The choice of a park of memory instead of a monument sets up even more bluntly the idea of the performative city. It is not a single work to be contemplated, not even an urban landmark, but a place to wander in, walk across, contemplate, stay for a while, reflect. Shifting from one commemorative sculpture to another, the visitor can follow the information notices that signal nothing but an absence, until they arrive at the bank of the Río de la Plata. The river turns out to be a limit and, because of the evocative density of the park, it is seen in the spectator’s imagination as the cemetery that it had been during the dictatorship (this was where they threw the bodies from the Air Force planes). A few metres away (enough for the figure to be visible but still only perceived as a silhouette), a figure is “walking” on the river. This is Reconstruction of the portrait of Pablo Míguez, the figure of an adolescent who was disappeared, made by Claudia Fontes.10 His face cannot be seen from the bank, which again shows that perception is confronted by a hidden or mysterious zone, which demands that we think about its preconditions rather than try to complete it. Memory, so the Parque “says”, is not something linear (an accumulation that is presented at a single stroke), nor is it a totality that can simply be evoked; memory asks us for perception and a body, a walk, a contact, a performance to experience its powers, obstacles, and conflict. Memory does not exist, it is made.

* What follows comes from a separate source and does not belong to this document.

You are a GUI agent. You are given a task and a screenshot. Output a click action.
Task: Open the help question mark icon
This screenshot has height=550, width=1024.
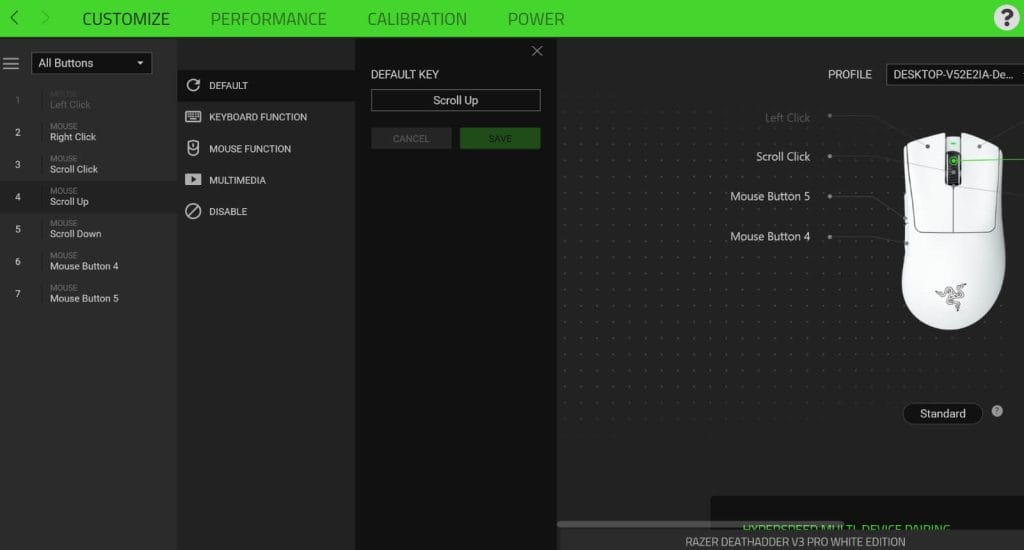pyautogui.click(x=1005, y=18)
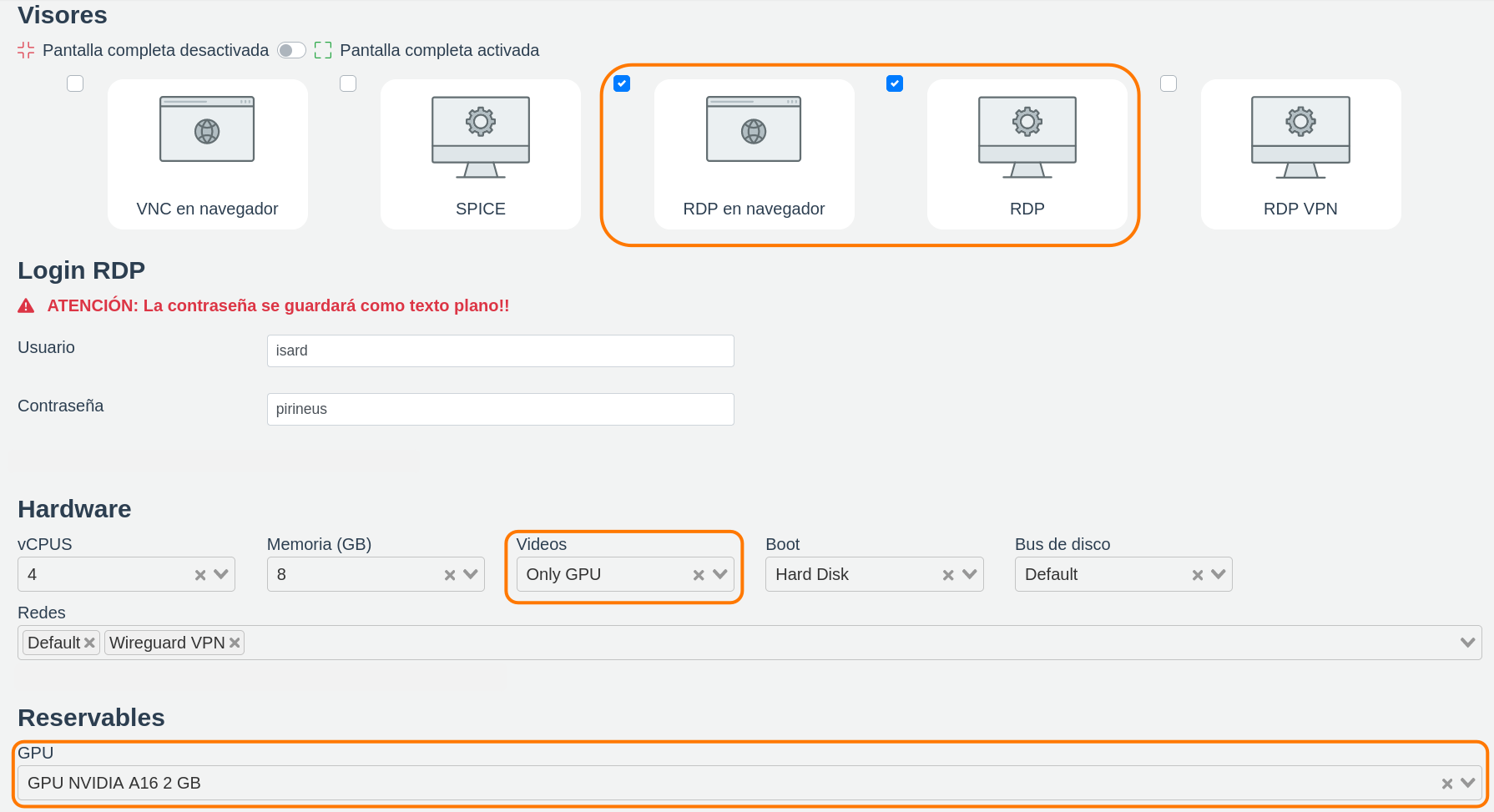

Entry 5: A physical cinema

Albertina Carri’s installation Operación fracaso y el sonido recobrado was in place in the Parque de la Memoria’s PAyS hall between 4 September and 24 November 2015. The installation was not limited to the white cube or the assigned rooms: the urban situation itself – starting from when the visitor enters and traverses the whole route marked out by works on memory or repression and the stele with its names of the victims of state terrorism until they reach the hall – is connected to the exhibition. The effect then – an effect sought by Carri when she specified where she wanted her work installed – is that of an urban circuit that in one of its loops debouches into the hall where the work is being shown. In fact, the names of her parents – to whom the work is dedicated (Roberto Carri and Ana María Caruso) – are inscribed in the zigzag that precedes the work.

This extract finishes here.